Verizon helps NextWave out of cell phone business

By | November 7, 2004

In the deal announced Friday Verizon Wireless is buying the remaining cellular capacity from NextWave Telecom for $3 billion in cash. These significant portions of cellular spectrum add to the existing company´s capacity in such key areas as New York, Boston, Washington and Los Angeles and allow establishing a foothold in some of the “Verizon-less” areas where it now relies on other operators to provide service.

The capacity, which is going to change hands, is part of the licenses that NextWave agreed to buy from the FCC for $4.7 billion eight years ago. The company has since then proven unable – or unwilling – to launch any service. Consequently, it defaulted the debt to the FFC, had to seek for Chapter 11 protection and eventually came to the decision to leave the cell phone business for good. The deal with Verizon makes this decision official.

Verizon Wireless, the fastest growing US cellular provider, becomes more and more hungry for bandwidth as its expanding subscriber base gets used to such services as high-speed Internet connection for laptops and interactive games for cell phones.

According to analysts´ estimates, the additional capacity should be sufficient for adding a few millions of new subscribers without compromising the quality of service.

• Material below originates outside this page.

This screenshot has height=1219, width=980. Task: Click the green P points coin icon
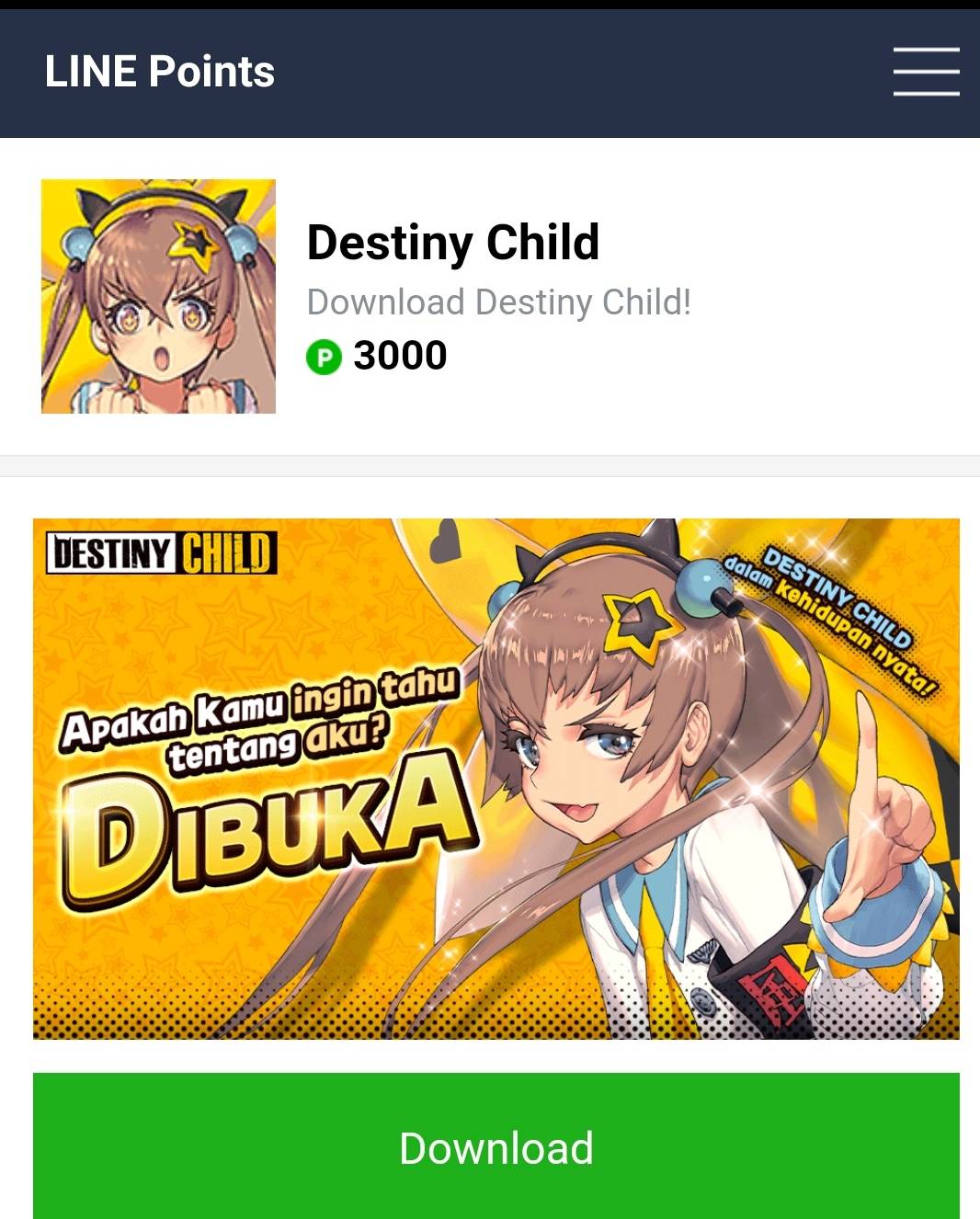(x=324, y=357)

The move seems to be a timely response to the AT&T – Cingular $41 billion merger announced a day earlier, which created the biggest cellular operator and filled gaps in Cingular´s coverage. With more capacity available and superior bandwidth utilization technology Verizon has good chances to reclaim its position as the number one in the cell phone business.

The companies have to get approvals from the US Bankruptcy Court in addition to the FCC and antitrust regulators but nevertheless the deal is expected to be completed in the middle of 2005.